## WORK TO COMPLETE
Turn the entries from the line with "Image resolution: width=1200 pixels, height=556" to the line with "(x=2204, y=921)", both included, into a numbered list with blank lines left out.

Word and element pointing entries
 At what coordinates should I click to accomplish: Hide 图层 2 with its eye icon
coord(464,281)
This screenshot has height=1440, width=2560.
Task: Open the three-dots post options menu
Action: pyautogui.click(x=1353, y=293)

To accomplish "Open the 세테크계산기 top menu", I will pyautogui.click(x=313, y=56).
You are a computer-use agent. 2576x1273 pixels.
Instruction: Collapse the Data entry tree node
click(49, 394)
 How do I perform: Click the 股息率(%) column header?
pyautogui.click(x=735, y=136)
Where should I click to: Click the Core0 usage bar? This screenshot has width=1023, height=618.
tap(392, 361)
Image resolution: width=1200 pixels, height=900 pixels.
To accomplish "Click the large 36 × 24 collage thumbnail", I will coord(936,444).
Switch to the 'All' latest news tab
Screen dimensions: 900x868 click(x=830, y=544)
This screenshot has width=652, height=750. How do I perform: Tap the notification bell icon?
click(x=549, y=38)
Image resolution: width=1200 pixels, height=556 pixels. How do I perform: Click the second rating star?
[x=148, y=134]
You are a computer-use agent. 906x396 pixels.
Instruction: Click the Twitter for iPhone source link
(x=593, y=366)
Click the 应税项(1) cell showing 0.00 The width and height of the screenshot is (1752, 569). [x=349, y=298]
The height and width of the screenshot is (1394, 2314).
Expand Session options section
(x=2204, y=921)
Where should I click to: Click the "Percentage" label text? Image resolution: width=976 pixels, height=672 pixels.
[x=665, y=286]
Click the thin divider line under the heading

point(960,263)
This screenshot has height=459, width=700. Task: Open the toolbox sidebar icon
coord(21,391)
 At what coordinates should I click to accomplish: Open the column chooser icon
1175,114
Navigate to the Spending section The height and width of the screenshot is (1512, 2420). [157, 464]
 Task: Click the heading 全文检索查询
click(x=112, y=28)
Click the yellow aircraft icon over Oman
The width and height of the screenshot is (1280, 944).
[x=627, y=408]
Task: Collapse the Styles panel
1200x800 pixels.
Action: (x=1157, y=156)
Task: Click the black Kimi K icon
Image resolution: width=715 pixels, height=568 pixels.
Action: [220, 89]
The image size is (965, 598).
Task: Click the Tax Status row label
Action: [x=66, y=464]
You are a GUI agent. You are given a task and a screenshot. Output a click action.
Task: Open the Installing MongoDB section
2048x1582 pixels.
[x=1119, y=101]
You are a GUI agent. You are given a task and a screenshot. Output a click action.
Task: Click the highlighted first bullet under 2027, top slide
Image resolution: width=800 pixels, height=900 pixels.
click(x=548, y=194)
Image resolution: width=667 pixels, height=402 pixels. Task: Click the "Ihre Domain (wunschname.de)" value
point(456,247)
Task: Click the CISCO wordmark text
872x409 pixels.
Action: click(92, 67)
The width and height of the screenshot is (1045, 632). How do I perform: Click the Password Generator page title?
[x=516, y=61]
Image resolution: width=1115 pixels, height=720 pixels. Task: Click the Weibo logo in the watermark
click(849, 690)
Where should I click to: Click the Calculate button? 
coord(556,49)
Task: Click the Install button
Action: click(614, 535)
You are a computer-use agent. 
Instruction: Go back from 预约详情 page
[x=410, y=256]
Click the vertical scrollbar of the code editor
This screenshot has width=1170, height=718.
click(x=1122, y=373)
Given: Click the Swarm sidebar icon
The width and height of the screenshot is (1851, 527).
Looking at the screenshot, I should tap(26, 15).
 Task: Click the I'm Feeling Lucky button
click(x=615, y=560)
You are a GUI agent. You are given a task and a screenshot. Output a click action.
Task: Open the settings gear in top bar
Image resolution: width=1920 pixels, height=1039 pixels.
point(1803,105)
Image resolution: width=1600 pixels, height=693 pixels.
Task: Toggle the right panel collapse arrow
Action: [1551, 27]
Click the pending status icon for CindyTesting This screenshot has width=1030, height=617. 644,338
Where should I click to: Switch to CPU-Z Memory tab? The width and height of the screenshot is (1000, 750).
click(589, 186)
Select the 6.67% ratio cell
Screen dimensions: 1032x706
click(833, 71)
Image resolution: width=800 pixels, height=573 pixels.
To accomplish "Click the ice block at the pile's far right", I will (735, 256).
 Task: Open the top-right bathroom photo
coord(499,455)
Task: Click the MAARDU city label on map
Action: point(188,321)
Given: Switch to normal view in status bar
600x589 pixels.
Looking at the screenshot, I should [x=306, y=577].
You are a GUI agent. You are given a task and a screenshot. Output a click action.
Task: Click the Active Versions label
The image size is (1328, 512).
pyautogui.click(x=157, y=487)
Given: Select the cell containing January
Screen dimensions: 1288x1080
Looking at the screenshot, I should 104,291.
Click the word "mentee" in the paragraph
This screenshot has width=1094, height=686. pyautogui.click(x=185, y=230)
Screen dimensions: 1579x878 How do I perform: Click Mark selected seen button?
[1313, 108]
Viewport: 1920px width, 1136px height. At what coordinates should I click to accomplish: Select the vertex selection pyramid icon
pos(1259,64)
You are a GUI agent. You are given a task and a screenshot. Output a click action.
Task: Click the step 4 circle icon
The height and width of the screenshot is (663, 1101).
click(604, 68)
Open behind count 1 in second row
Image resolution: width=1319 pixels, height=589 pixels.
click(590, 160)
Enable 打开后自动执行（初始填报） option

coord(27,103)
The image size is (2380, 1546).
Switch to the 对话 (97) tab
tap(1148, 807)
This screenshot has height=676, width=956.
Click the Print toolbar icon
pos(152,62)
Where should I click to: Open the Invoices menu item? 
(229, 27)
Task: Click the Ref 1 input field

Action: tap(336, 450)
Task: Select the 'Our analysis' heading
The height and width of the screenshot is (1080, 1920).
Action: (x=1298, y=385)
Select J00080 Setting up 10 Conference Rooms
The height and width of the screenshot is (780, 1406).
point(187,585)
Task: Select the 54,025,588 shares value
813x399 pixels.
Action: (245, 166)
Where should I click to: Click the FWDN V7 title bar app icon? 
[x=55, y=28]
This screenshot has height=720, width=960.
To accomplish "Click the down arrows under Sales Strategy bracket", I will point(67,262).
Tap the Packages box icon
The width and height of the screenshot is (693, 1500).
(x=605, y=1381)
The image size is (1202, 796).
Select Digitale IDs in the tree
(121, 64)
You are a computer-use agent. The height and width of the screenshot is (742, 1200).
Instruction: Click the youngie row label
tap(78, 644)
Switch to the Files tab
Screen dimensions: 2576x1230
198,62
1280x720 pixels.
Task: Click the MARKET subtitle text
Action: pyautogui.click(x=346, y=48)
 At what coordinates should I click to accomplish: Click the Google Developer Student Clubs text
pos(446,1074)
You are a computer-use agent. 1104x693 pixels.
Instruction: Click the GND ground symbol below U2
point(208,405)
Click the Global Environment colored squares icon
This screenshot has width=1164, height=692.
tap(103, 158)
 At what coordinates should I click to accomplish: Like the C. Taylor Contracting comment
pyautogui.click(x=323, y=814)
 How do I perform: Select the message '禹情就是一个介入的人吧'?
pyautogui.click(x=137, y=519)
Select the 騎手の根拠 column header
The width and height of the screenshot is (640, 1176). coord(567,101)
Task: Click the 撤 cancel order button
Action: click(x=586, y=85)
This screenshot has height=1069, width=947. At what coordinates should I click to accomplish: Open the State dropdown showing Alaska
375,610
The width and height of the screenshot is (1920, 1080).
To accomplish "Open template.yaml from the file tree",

## OUTPUT OF THE EXERCISE
1. Image resolution: width=1200 pixels, height=556 pixels. How do I perform: Click the second rating star?
2. [x=148, y=134]
3. You are a computer-use agent. 906x396 pixels.
4. Instruction: Click the Twitter for iPhone source link
5. (x=593, y=366)
6. Click the 应税项(1) cell showing 0.00 The width and height of the screenshot is (1752, 569). [x=349, y=298]
7. The height and width of the screenshot is (1394, 2314).
8. Expand Session options section
9. (x=2204, y=921)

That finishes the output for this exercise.